Promotions for the real estate location were as flashy as could be expected from the filmmakers who lived there. During the early 1920s, press cameramen were brought to film the detonation of eight thousand pounds of dynamite on the hill, the construction of the demo home was set to be filmed in its entirety, and even Sennett brought his group of "bathing beauties" (women who often appeared in his films) to pose on excavators at the construction site. However, Hollywoodland's most lasting marketing campaign was under construction just a few dozen feet below Sennett's abode on the mountainside.


📸 HOLLYWOODLAND ADVERTISMENT (SOURCE: LA TIMES)
The construction of the iconic Hollywood Sign, then the Hollywoodland Sign, was overseen by publicist John Roche. Over the course of 60 days, mules carried wood and stone up 1,700 feet for workers to construct 13 block letters, 30 feet wide and 50 feet tall. By mid-1923, the sign in all its glory was complete.
Only a few years later though, the stock market crash of 1929 and the advent of the talking film brought a decline to Sennett's career and dried up the funds for both his house and most of the Hollywoodland project. After its conclusion the sign stayed standing, a monument to the now absent real estate location.

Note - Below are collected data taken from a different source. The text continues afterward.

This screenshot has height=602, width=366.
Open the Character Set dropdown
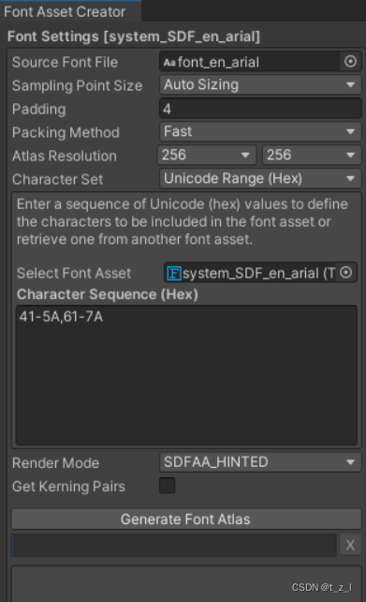[260, 178]
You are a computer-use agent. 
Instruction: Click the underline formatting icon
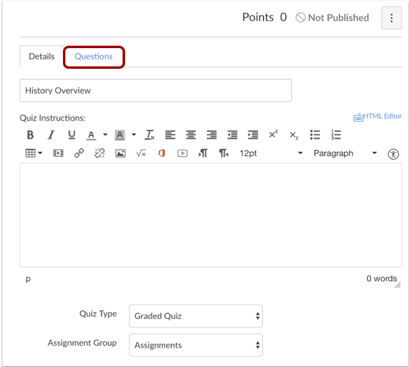71,135
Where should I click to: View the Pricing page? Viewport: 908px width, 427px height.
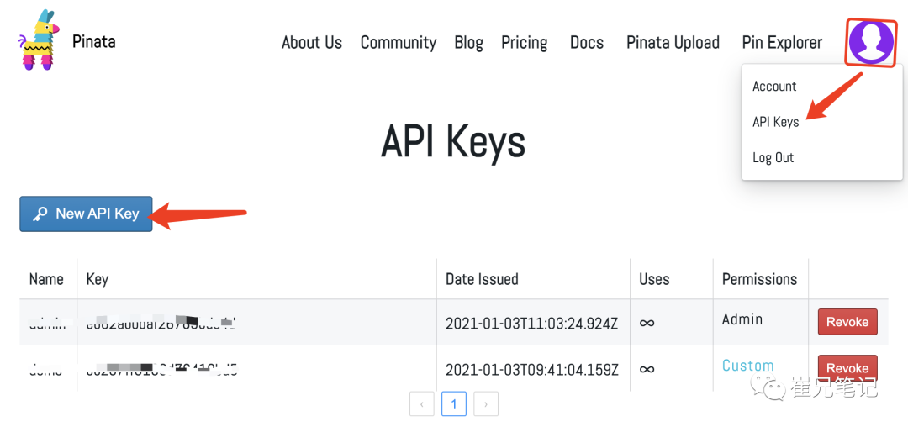pyautogui.click(x=524, y=42)
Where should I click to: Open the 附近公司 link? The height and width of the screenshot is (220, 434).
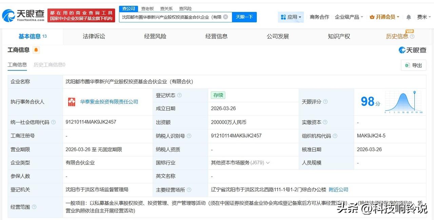pyautogui.click(x=338, y=189)
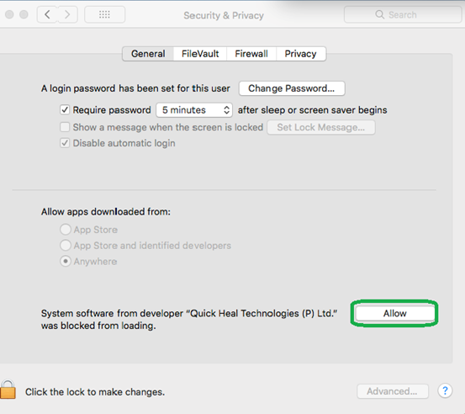Switch to the FileVault tab

point(200,54)
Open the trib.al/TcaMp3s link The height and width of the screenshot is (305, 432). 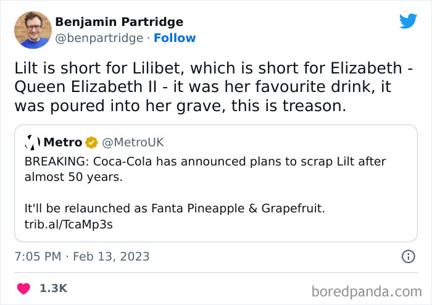69,224

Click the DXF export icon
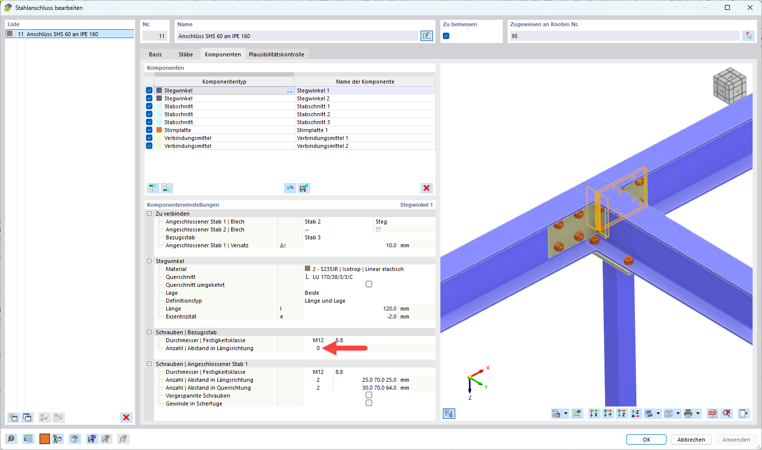click(x=712, y=413)
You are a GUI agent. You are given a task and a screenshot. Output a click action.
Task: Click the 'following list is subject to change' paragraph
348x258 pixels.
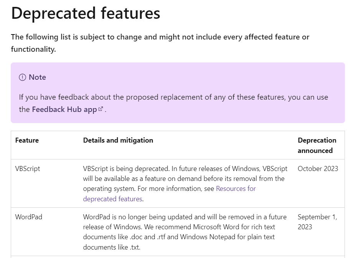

📸 THE ORIGINAL SIGN'S SUPPORT STRUCTURE. (SOURCE: LA PUBLIC LIBRARY)
With Sennett’s dream crushed, the prepared land was eventually sold to the Don Lee Broadcasting System which built a radio and television transmitting station on the location. Today, the transmitting station is owned by the City of Los Angeles, and much of the surrounding land is part of Griffith Park, one of the largest urban parks in the United States, but the Hollywood Sign remains the most iconic image of the area.
As the film industry’s cultural importance grew, the sign quickly became a bright beacon for those seeking stardom and a symbol for the entertainment industry. By 1949, the Hollywood Chamber of Commerce entered an agreement to oversee and repair the sign. The word “LAND” was removed and the sign was given a fresh coat of paint. Yet, over the next few decades, the sign gradually slipped into disrepair as time, neglect, and vandalism took their toll.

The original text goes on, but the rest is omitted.